Tuesday, December 21, 2010

2nd verse: same as the first

So here I am gearing up to teach consumer health for the first time at TWU. Last semester it was intro to health science librarianship, and I found myself a bit adrift, but having to be ok with that. If I am to walk the walk, what I teach must be transparent and participatory, should be integrated with ideas of evidence-based practice. What does that mean?
  • not making truth claims
  • being ready to be wrong
  • being ready to be unsure
  • being ready to base my work and claims on best practices
  • being capable and willing to assess outcomes, acknowledging my own tendency to bias
There is no comfort-space here in health science librarianship. We don't know where we're going but past the uncertainty, there is (I feel it!) opportunity. Reading Patricia Anderson's 'lessons learned' post, in which she assembles the results of a lively, ongoing conversation taking place weekly via tweet, the open door is visible. There are permeable barriers between health professionals and health consumers and health science librarians. There is, as there was with Second Life, a tendency for those uninvolved to brush away excited claims from new frontier explorers. There is, as with calls for our involvement in new ways such as informationists, a lack of evidence to support such excursions - twinned with a recognition by those involved that this matters.

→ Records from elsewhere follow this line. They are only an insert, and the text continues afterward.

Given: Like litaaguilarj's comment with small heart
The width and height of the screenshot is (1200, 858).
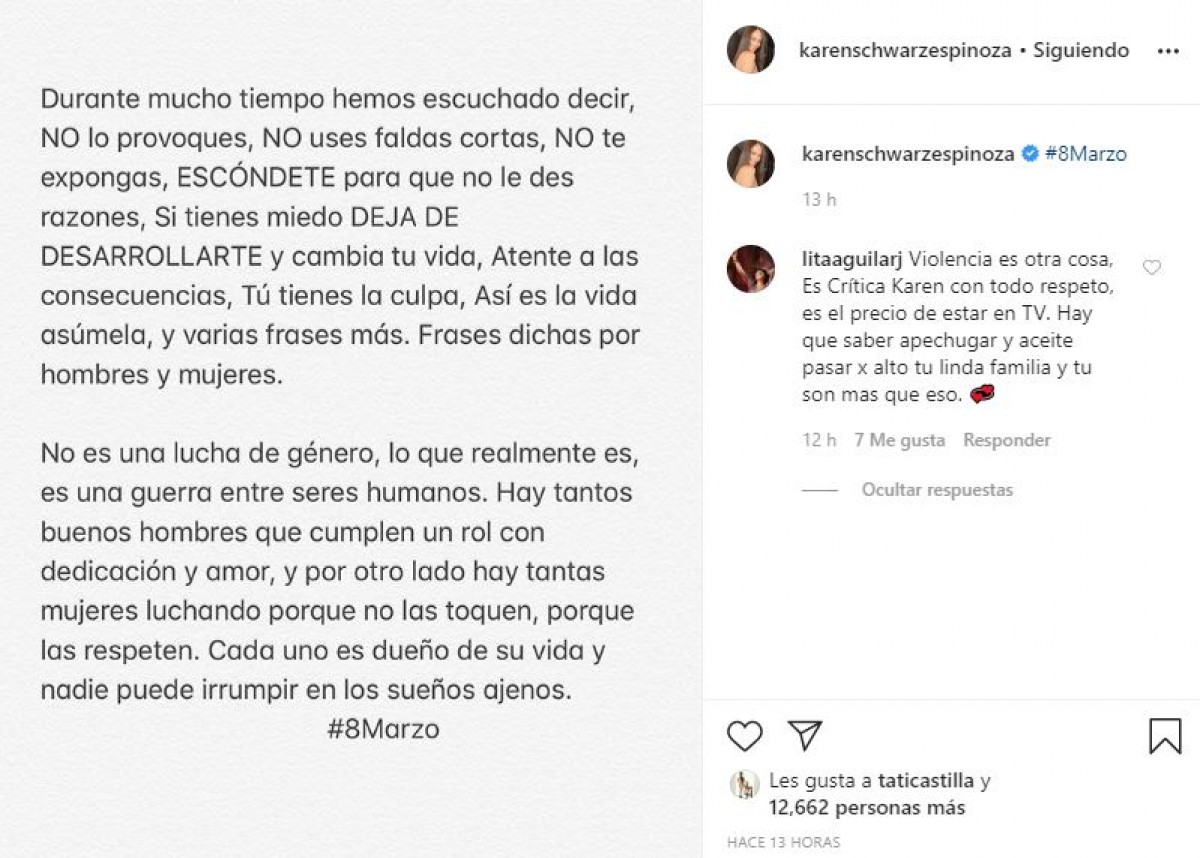Looking at the screenshot, I should coord(1151,267).
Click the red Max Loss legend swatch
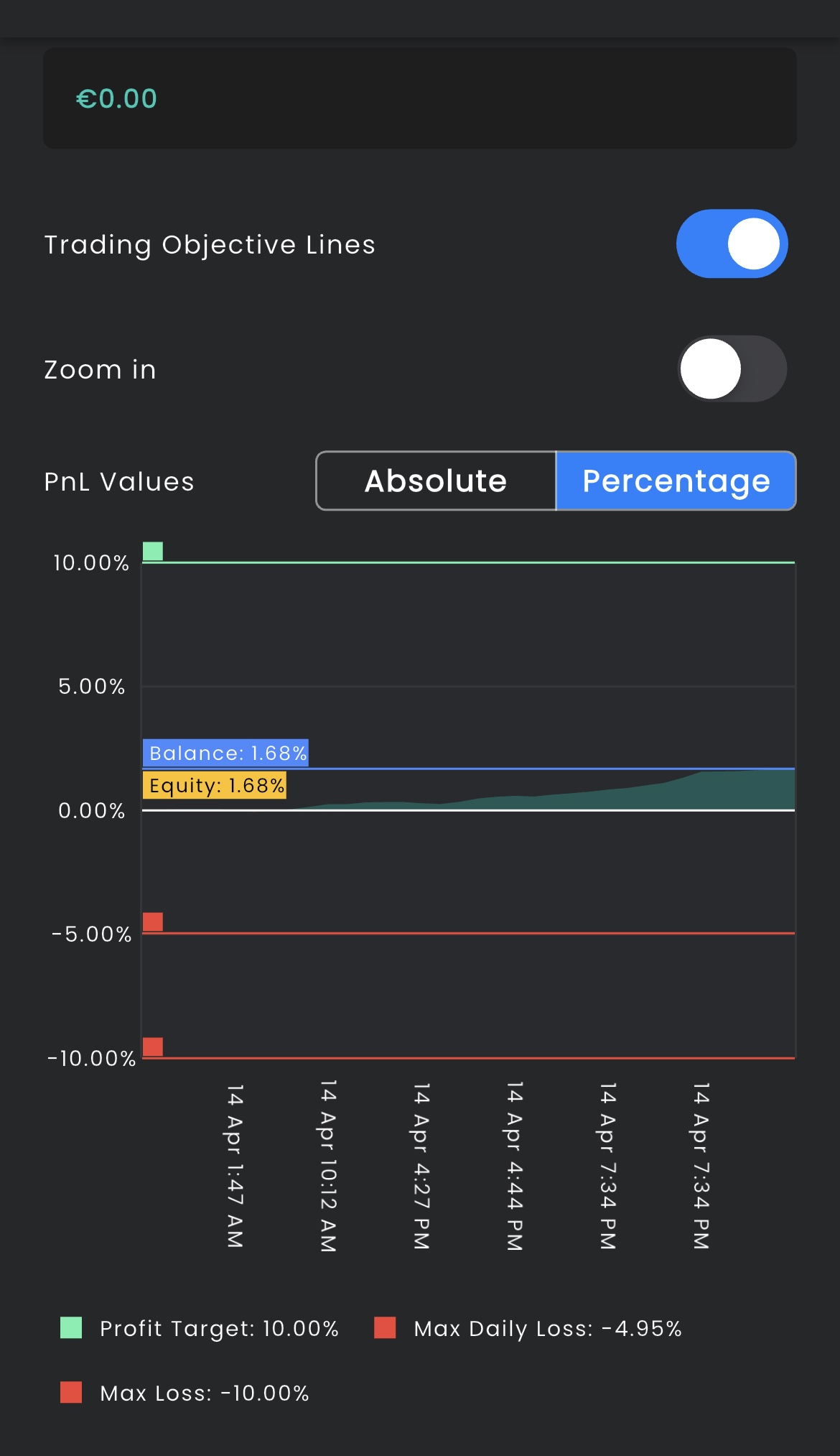The image size is (840, 1456). pos(71,1392)
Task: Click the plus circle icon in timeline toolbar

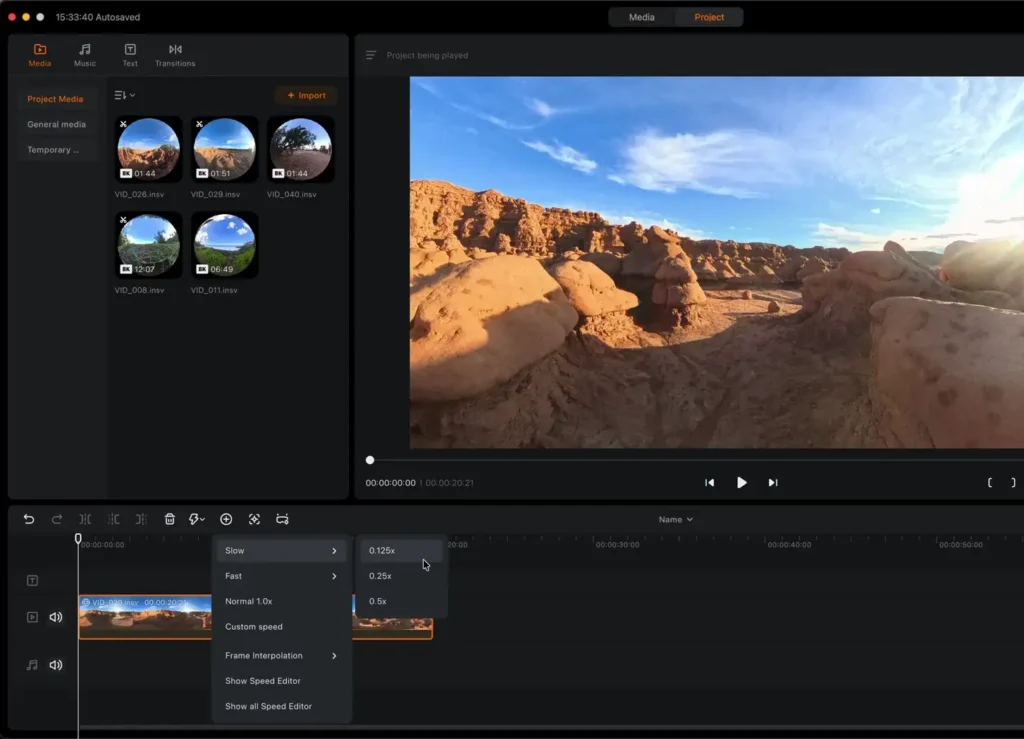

I wonder how to provide glimpses of the possible to aspirant health information professionals when it is anything but clear to me. Is what I need try to convey the uncertainty and the excitement? When new students ask, where is health science librarianship headed - how can I say I know (and give false comfort), when I do not (and still, find challenge as I have for several decades)?  It has to come from honesty and transparency, presenting myself as a learner too. As I am.